» **INFORMATION GIVEN**:
- Opening Delimiter -
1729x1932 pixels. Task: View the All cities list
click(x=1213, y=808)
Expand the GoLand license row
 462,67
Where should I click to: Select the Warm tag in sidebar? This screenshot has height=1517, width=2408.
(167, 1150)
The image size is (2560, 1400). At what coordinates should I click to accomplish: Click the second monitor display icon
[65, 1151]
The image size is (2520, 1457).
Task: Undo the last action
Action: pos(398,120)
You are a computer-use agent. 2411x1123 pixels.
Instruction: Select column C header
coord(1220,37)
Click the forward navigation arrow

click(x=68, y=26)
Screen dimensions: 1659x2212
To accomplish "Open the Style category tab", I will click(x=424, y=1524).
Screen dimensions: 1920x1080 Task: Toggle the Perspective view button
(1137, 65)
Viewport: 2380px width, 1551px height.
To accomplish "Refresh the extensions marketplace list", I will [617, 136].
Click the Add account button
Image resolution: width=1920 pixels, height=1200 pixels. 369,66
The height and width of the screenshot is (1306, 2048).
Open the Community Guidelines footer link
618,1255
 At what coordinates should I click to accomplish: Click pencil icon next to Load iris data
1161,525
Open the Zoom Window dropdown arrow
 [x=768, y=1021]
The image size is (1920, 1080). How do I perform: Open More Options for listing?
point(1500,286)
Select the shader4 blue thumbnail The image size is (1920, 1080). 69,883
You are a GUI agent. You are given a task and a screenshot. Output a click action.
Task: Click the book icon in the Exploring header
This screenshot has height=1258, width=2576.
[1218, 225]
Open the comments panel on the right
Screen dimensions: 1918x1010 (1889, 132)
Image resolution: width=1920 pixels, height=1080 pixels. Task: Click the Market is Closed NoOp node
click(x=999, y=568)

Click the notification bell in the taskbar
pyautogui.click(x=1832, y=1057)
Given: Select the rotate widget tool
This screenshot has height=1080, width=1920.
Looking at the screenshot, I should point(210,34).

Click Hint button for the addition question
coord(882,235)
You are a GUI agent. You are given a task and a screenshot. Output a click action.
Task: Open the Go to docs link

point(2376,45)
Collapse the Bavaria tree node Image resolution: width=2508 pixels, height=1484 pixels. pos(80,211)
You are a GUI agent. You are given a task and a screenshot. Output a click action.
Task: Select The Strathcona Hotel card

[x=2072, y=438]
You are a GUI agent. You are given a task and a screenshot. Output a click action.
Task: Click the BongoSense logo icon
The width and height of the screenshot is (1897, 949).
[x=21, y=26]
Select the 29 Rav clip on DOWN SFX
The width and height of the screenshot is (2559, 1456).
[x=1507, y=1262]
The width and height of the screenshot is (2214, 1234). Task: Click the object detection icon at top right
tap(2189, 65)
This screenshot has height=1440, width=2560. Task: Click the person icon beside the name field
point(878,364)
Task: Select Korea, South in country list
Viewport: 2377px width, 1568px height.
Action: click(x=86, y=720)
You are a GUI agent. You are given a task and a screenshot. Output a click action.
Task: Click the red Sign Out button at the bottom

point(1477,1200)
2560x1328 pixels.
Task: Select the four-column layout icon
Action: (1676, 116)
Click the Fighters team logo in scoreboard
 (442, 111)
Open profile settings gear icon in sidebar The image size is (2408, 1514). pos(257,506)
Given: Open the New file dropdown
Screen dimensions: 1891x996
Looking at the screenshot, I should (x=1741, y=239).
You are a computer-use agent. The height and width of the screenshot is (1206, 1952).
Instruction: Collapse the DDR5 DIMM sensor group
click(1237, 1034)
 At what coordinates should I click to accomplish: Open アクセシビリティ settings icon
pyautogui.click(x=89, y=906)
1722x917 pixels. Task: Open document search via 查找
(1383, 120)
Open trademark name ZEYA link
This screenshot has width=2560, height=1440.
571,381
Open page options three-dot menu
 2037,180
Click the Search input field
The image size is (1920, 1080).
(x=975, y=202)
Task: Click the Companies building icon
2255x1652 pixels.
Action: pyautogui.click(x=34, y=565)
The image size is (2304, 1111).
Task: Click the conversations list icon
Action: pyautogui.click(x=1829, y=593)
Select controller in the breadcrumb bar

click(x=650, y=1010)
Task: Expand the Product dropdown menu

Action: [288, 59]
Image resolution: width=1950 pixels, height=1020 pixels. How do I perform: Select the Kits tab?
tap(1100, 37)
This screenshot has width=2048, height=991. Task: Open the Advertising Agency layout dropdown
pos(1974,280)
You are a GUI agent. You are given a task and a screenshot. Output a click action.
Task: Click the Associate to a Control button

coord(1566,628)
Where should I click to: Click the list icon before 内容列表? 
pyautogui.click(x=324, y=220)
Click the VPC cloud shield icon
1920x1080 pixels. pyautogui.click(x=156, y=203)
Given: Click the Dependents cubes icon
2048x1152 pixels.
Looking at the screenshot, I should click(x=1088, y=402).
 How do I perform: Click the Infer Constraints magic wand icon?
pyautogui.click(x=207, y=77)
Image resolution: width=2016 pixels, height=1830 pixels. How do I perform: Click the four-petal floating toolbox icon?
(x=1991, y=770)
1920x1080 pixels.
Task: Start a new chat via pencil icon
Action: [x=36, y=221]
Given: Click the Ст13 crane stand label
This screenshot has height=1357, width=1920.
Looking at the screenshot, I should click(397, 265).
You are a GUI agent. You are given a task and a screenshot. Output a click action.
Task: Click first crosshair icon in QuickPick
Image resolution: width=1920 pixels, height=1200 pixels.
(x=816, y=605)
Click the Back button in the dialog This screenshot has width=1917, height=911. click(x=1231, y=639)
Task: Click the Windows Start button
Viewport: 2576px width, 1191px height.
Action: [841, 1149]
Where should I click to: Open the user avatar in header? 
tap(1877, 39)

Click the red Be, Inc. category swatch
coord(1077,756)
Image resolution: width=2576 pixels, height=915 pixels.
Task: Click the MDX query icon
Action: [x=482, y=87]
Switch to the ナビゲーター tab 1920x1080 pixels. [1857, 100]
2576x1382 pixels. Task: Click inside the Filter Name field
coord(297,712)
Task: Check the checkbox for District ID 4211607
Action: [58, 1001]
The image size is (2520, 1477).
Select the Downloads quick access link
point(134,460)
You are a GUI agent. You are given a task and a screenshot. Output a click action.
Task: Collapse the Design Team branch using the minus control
- Closing Delimiter -
» **WHAT YOU SHOULD DO**: Among the lines above, find those containing the word "computer" and copy each.

» **RESPONSE BELOW**:
You are a computer-use agent. 2411x1123 pixels.
You are a computer-use agent. The height and width of the screenshot is (1206, 1952).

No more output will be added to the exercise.